Admittedly, I am just horrible at the process personally. Whatever body strength advantage I bring to the table is offset by tall guy clumsiness, and being generally bunk at the entire packing process.

So when friends started raving about a new indie game called Unpacking, I was fairly certain it would not be the kind of title that would click with me. Especially when I heard it was introspective, calming, and a very comforting little experience. The sheer audacity—the gall!—to find Zen elements in a part of life that I resent with every fiber of my being. How dare.

Welp. They got me good with this one. As a recent convert to the fandom of cozy, relaxing game experiences after a lifetime of running and gunning, I intended to find an experience like The Geography or Cozy Grove, which I have previously championed in this publication.

Instead, the small team of creators from Australia’s Witch Beam threw me a fascinating curveball. One well worth a quick write-up to share with you.

Unpacking is a game about moving. You cycle through the rooms of your new abode, open boxes, and place objects where you see fit.

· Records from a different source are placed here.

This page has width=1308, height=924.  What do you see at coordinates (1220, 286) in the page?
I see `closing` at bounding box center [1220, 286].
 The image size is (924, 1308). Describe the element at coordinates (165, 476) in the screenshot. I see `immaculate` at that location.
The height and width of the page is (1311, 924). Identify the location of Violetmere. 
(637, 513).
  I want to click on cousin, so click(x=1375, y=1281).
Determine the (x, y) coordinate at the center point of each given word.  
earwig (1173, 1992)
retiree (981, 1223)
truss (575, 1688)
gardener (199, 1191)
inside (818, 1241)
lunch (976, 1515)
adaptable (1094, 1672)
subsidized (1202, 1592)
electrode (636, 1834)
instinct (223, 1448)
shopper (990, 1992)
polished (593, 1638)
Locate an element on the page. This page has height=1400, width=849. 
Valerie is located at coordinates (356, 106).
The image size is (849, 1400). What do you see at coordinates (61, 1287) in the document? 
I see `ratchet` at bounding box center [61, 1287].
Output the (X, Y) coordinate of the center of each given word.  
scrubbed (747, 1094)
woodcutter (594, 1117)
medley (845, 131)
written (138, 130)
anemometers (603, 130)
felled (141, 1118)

Finding the spot that you personally feel each item should occupy is transfixing in its own way, and encountering the slight puzzle element of being asked to arrange things in a semi-logical way—combined with a chillwave soundtrack—was the level of experience I was expecting to encounter.

But Unpacking is also a game about moving forward.

Each level is introduced with a year, and then you find yourself helping your character settle into a new location. There is no dialogue or story text, and you never see the protagonist whose life you’re micromanaging for a single day every few years.

This minimalist experience uses the objects and arrangement of the world to tell an immersive story about an entire human life. Your emotional connection to certain objects evolves as they represent shards of a person’s evolution. Items that you owned as a child will start to become important reminders of how far you’ve come, in both successes and failures.

You’ll also realize how you’ve formed patterns for arranging your life. I got attached to putting a collection of trinkets and stuffed animals in the same order.

As you move from your teen years at home to your first dorm to your first apartment with roommates to what comes next, the other characters you must cohabitate with reveals co-stars in your story. Their existence determines how you must adjust your life.

One year early in the game, I was moving in for the first time with a boyfriend. Cohabitation with someone who already fully occupied their own space, and did not make new space for me, resulting in a frustrating experience. Without consideration given to what makes me me, I was inevitably forced to take an item that had previously represented so much of my personality and store it, hidden from the naked eye, underneath his bed.

Unpacking a set of boxes in a cute puzzle game told me everything I needed to know about a relationship and its dynamics. Reflecting later, I realized just what a feat of storytelling this achieved.

The team at Witch Beam also sought to make sure the game represent diversity across gender, sexuality, race, and more. I’m fairly certain this is the first time I’ve seen a hamsa and a dreidel in a video game. I’m positive that no game has ever asked me to repeatedly manage the storage of tampons.

Unpacking is available now on Nintendo Switch, macOS, Xbox One, Microsoft Windows. It currently retails for $19.99. A highly recommended investment.